╭─ DATA SUPPLIED

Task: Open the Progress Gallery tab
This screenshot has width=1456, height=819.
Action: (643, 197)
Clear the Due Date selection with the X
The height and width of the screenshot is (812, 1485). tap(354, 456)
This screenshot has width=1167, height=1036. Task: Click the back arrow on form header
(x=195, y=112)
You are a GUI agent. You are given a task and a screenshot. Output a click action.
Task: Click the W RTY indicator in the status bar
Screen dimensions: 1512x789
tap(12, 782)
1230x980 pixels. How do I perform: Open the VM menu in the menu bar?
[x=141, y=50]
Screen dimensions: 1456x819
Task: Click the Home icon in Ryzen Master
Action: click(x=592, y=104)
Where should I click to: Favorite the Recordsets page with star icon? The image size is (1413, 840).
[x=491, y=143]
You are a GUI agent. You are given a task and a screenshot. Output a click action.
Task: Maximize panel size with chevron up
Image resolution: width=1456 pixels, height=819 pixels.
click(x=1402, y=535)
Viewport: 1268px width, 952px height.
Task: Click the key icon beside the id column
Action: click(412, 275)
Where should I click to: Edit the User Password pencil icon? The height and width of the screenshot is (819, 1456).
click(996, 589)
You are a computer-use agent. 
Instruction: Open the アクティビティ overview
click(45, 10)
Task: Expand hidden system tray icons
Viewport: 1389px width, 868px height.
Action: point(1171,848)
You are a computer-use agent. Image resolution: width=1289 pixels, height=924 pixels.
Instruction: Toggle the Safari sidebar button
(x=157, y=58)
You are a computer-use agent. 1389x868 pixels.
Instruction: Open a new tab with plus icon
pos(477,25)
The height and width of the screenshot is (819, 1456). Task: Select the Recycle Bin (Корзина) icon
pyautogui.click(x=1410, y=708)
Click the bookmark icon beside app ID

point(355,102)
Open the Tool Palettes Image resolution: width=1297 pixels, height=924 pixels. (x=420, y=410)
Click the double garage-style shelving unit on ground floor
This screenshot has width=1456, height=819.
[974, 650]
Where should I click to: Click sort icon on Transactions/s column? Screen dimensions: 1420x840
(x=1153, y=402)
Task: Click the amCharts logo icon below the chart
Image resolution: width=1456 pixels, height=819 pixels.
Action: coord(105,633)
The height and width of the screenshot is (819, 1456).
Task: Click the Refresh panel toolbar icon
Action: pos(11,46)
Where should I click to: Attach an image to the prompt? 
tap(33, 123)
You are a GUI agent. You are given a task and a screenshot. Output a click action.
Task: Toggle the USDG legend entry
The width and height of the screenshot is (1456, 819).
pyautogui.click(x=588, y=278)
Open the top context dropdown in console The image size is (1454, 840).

╰─

WHAT YOU SHOULD DO:
Only lines holding the word "computer" are wanted; copy each one from the listing.

EXERCISE ANSWER:
You are a computer-use agent. 
You are a computer-use agent. Image resolution: width=1289 pixels, height=924 pixels.
You are a computer-use agent. 1389x868 pixels.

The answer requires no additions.